The marker’s inherent chromatic vibrancy engages in dialogue with the formal assertiveness of the circle, generating surfaces in which saturation and contrast take center stage. The tool thus becomes embedded within the exhibition discourse, operating as a coherent extension of the participating artists’ aesthetic vocabularies.

One of the project’s most significant dimensions is the active incorporation of the public. Within the exhibition space—activated by POSCA during Art Madrid’26—visitors will be invited to intervene on circular supports installed on the wall using POSCA markers, thereby symbolically integrating themselves into The Rolling Collection during its presentation in Madrid.



This strategy introduces a relational dimension that destabilizes the notion of the closed artwork. Authorship becomes decentralized, and the exhibition space transforms into a dynamic surface for the accumulation of gestures. From a theoretical standpoint, the project may be understood as aligning with participatory practices that, without compromising formal coherence, open the artistic dispositif to contingency and multiplicity.
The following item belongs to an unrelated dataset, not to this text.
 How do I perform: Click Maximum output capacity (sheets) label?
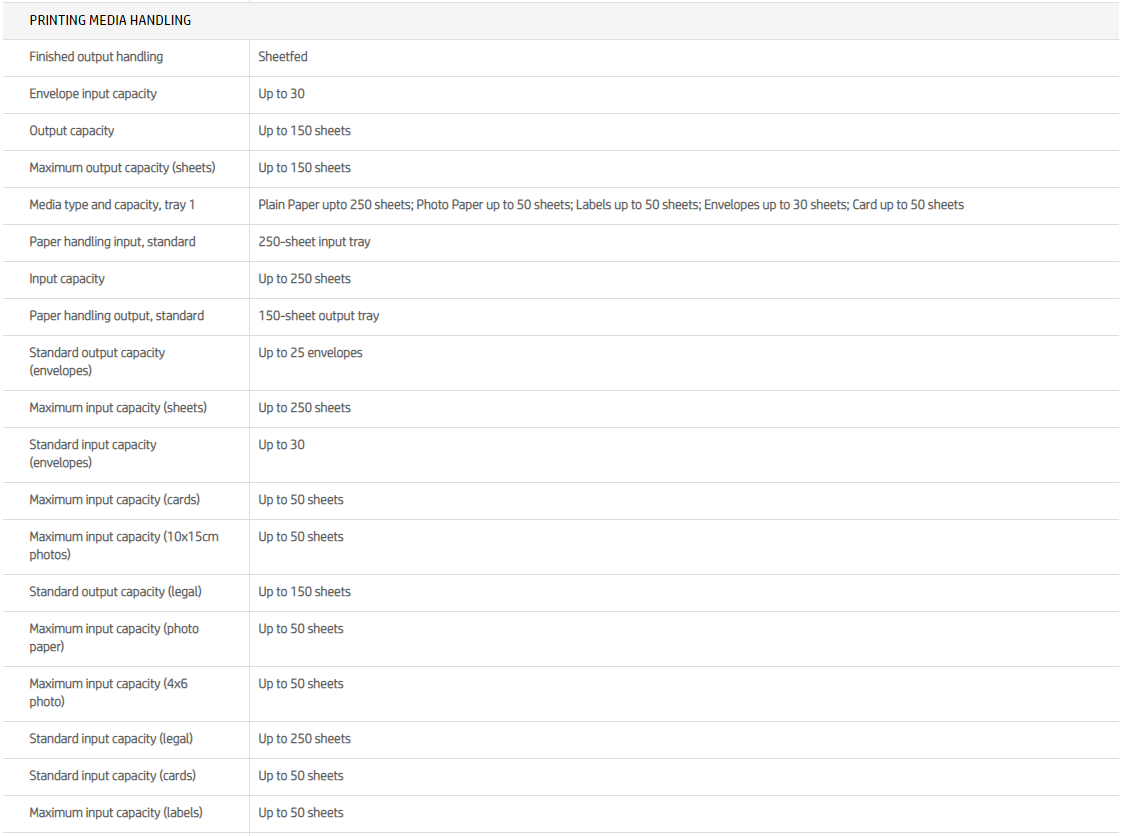[x=122, y=168]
The selection of POSCA as the instrument for this collective intervention is deliberate. Its ease of use, line control, and compatibility with multiple surfaces ensure an accessible experience without diminishing the visual potency of the outcome. In this way, the marker operates as a mediator between professional practice and spontaneous experimentation, dissolving technical hierarchies.



The title itself, The Rolling Collection, suggests a collection in motion—unfixed to a single space or definitive configuration. Its itinerant nature, combined with the incorporation of local interventions, transforms the project into an organism in continuous evolution. Within this framework, POSCA positions itself as a material catalyst for a transnational creative community. Long associated with urban scenes and emerging practices, the brand reinforces its identity as an ally of open, experimental, and collaborative processes.

POSCA x The Rolling Collection should not be understood merely as a collaboration between a company and a curatorial initiative; rather, it constitutes a strategic convergence of tool, discourse, and community. The project proposes a reflection on format, the global circulation of contemporary art, and the expansion of authorship, while POSCA provides the technical infrastructure that makes both individual works and collective experience possible.